I arranged an appointment and scan as early as I could. A couple of days before this was due, we decided to visit my folks in Dublin. On the bus back home I got very strong cramps in my belly and just as I turned my head around to tell my boyfriend, my waters broke. I was 26 years old and 17 weeks pregnant when I lost my first baby. It took about 8 hours of constant bleeding, clotting, cramping and crying through a long winter night on a ward with other pregnant women. The nurses working that night were amazing, despite seeing this happen on a ridiculously regular basis.

Dwelling on the details

I spent the days following the miscarriage reliving the most prominent moments of the experience, like having to tell the nurse that I thought I had given birth into the toilet bowl, and her having to check. The Sonographer telling me the next morning that we should be seeing the baby on the screen and then announcing ‘No, there’s nothing there’. My surprise at seeing pregnant women pulling on cigarettes in a smoking room inside the hospital and thinking how unfair it was.

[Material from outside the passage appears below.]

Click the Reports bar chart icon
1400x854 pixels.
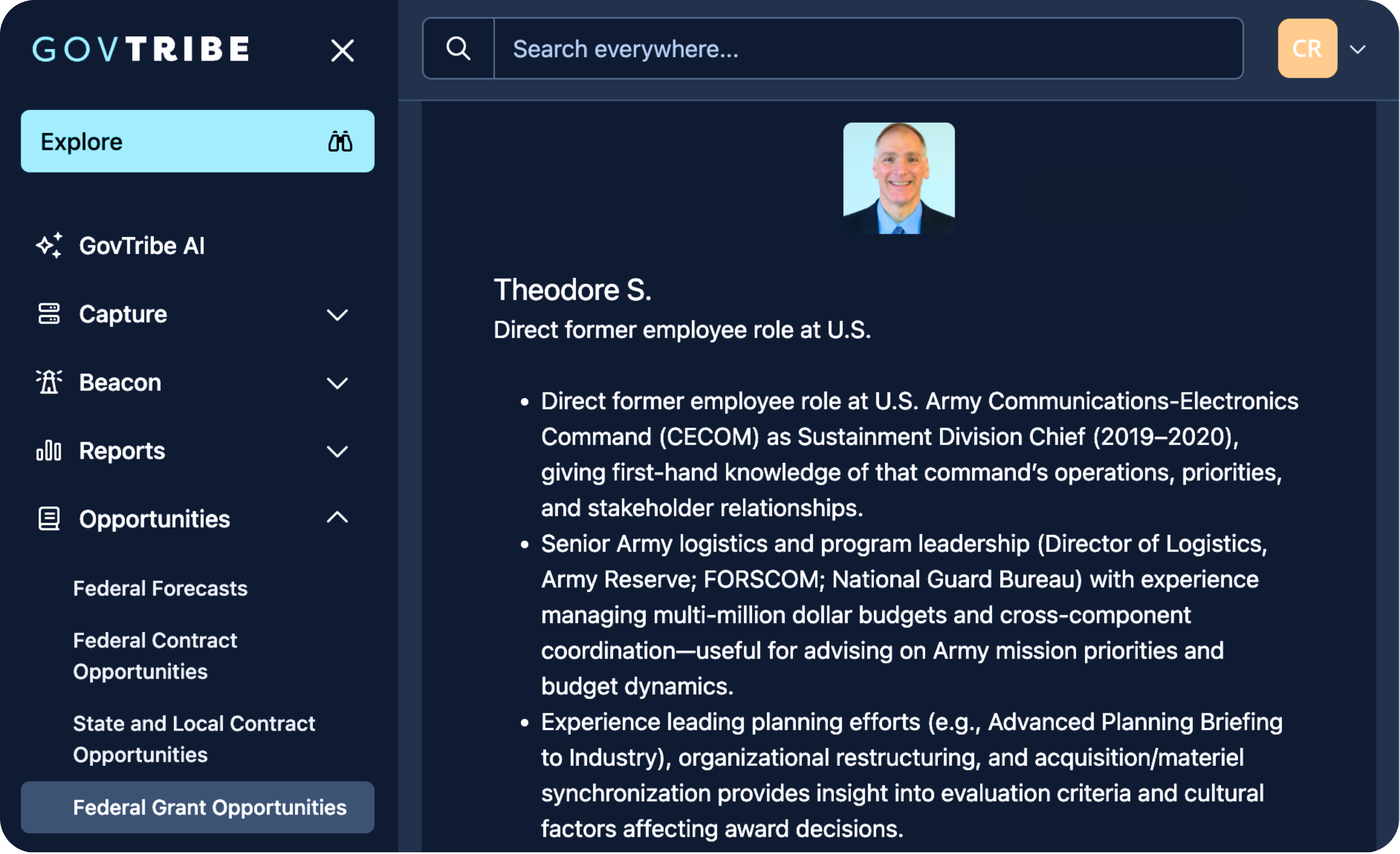pyautogui.click(x=49, y=451)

The following months resulted in me leaving my home, my boyfriend and my college course to move back to Dublin to sort myself out and try to deal with my loss. I struggled with my guilt and grief and thought that I needed to be by myself to do this, but I actually needed to talk to someone.

At this stage I didn’t know anyone else who had lost a baby and my own friends were having  children of their own so I didn’t really feel that comfortable chatting to them in their time of happiness. They were very supportive of me but it was independent help that I needed.

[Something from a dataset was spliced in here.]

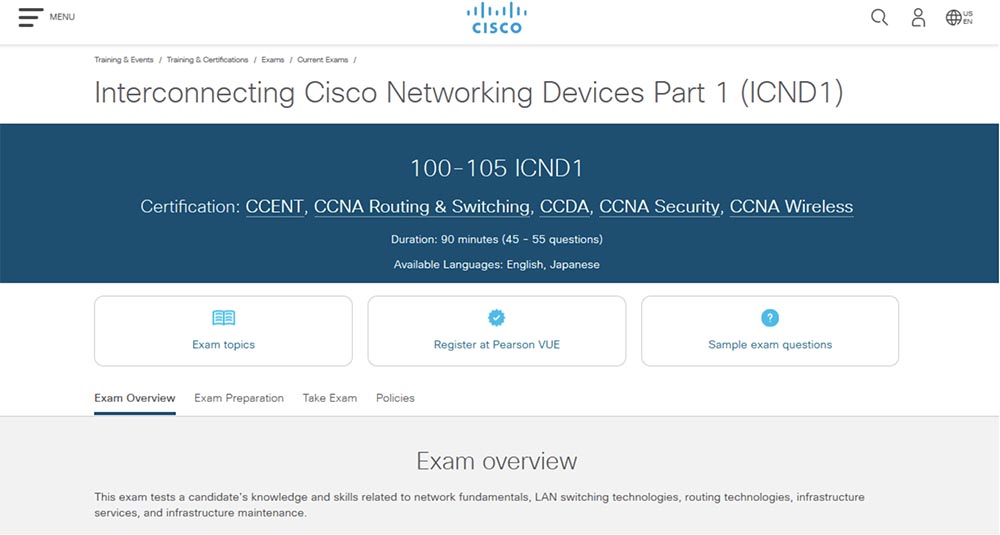Open the Policies tab

pyautogui.click(x=395, y=398)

Feeling sad, alone and depressed

I’m pretty sure you could say that I was suffering from depression although I didn’t know it at the time – I felt sad, alone and down. It wasn’t until I suffered two more miscarriages that I finally went to a meeting with the Miscarriage Association of Ireland and got some independent help.

My second and third miscarriages happened quite close together – and were completely different to the first. I was 8 weeks pregnant on baby number two when I went for a scan. Immediately the sonographer said that there was a problem, called in a doctor to review and I was told that the baby had no heartbeat. It’s so hard to hear those words. This time, unlike the first, I had to stay in hospital for a D&C. I don’t think I’ve ever been as scared as I was on the way into the operating room. The nurse sat me down and let me have a cry for myself and for my second baby.

My last loss was a little more complicated. I felt unwell so I went into the hospital for bloods. They sent me home with the promise to call with blood results and about an hour later, I got a call telling me to come straight into the A&E as they thought I had an ectopic pregnancy. Another scan showed that it was a small fibroid hiding in the womb lining and the foetus was nestled in the womb.

There is always a tinge of sadness

As this was so early in the pregnancy, around 4 weeks, it was impossible to hear the heart beat yet so for the next 3 weeks I was in and out of the scan room in hospital getting checked for the growth and beat of the baby. There was never any strong positivity about this pregnancy and I guess that because of my past two experiences, I was unbelievably nervous and expecting the worst from the beginning. I was in bed one evening after a scan and woke to heavy bleeding. This time there was no need to rush into the hospital as I had a complete miscarriage in my bathroom. This was confirmed in hospital later on in the day.

It was a few months after this miscarriage that I decided I had to go to a group meeting in Dublin. I was sad, frustrated, guilty, tired and felt alone. This meeting was the beginning of my turnaround. Slowly, over much time, I got to where I am now – happy, healthy and helping with the Miscarriage Association of Ireland.

I’m currently in the middle of investigations for recurrent miscarriages and I don’t have any children to date. I’m 39 now and it’s been a long road since my first miscarriage 12 years ago. Over the last 12 years, whenever friends or family announce a new arrival or pregnancy, my overwhelming feelings are pure excitement and happiness for them but there is always a tinge of sadness at the thought of my kids that never got here.